The Obama Administration had argued Medicaid expansion would control costs, partly because people would visit primary care docs rather than the ER.
Kowalski said what got lost in that first report is that the people who signed up in Oregon may have been more likely to go to the ER than other places.
“Policymakers need to understand the impact of Medicaid on emergency room utilization will depend on the type of people who sign up for the Medicaid coverage,” she said.
To assess the true cost of expansion, Kowalski said states would benefit from knowing the health habits of the expansion population.
While this may sound obvious, that’s the kind of data that is often hard to come by.

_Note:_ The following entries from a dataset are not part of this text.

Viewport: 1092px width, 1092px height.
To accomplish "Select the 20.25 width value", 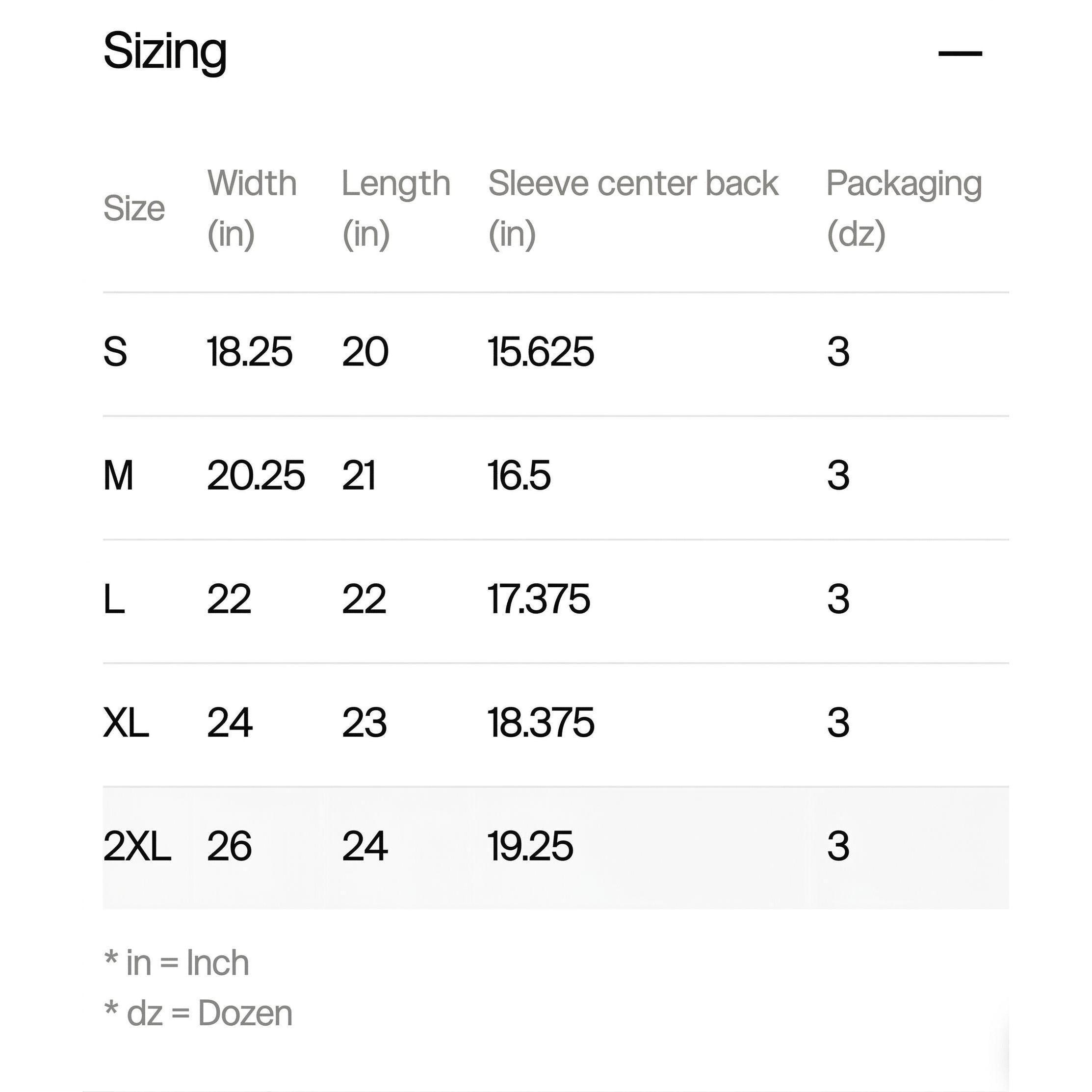I will pyautogui.click(x=256, y=475).
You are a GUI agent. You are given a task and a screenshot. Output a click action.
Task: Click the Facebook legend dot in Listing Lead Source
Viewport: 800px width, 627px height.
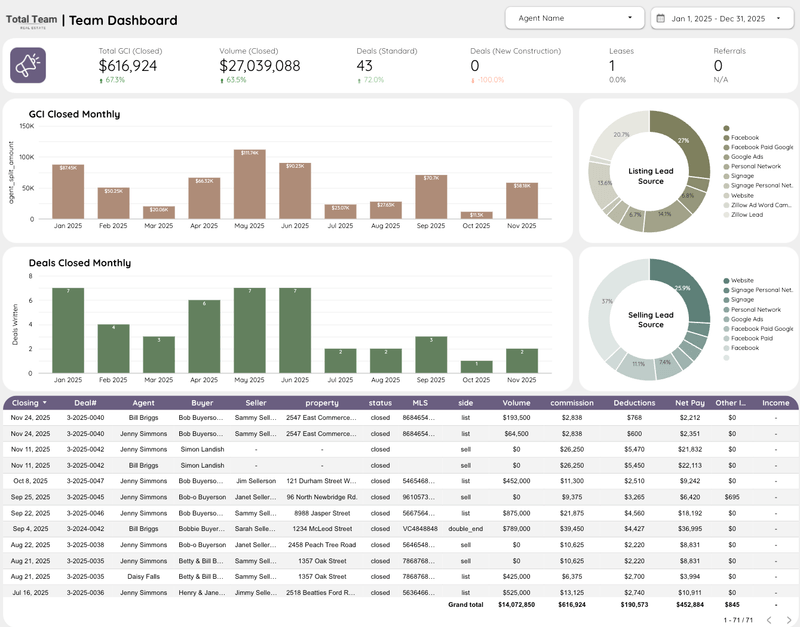pyautogui.click(x=724, y=137)
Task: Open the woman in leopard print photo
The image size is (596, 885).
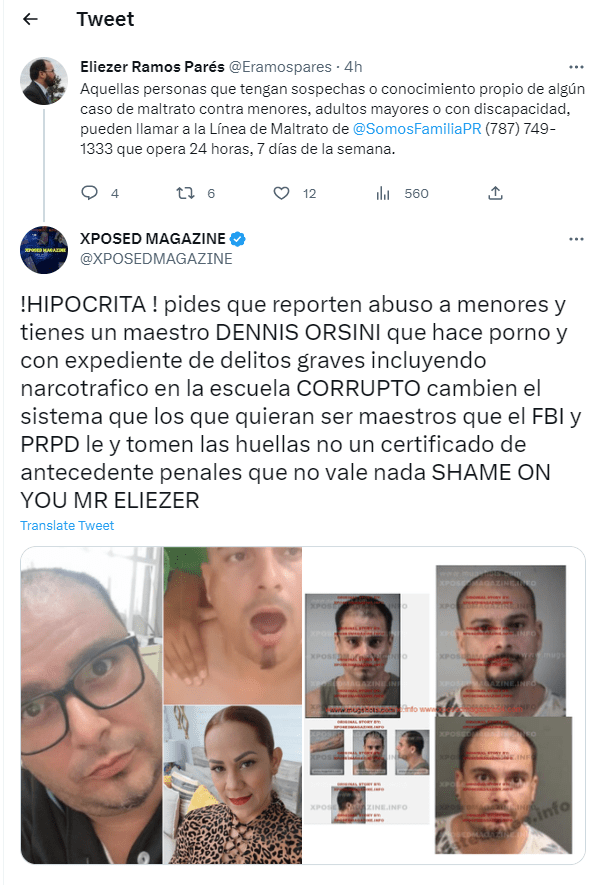Action: click(233, 785)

The idea in Kowalski’s paper, though subtle, is that emergency room use may prove less expensive than what health policy types have assumed since the Oregon paper was published in 2013.
Harvard economist Kate Baicker – one of the lead authors of the Oregon report – said Kowalski’s paper serves as a good reminder that one study is one study.
“You should always be wary of generalizing the results that you see for one program in one place to everyone, everywhere,” she said.
Even with this new paper, Baicker said lawmakers should be clear: If Medicaid expands, that means more care for people that will cost more money.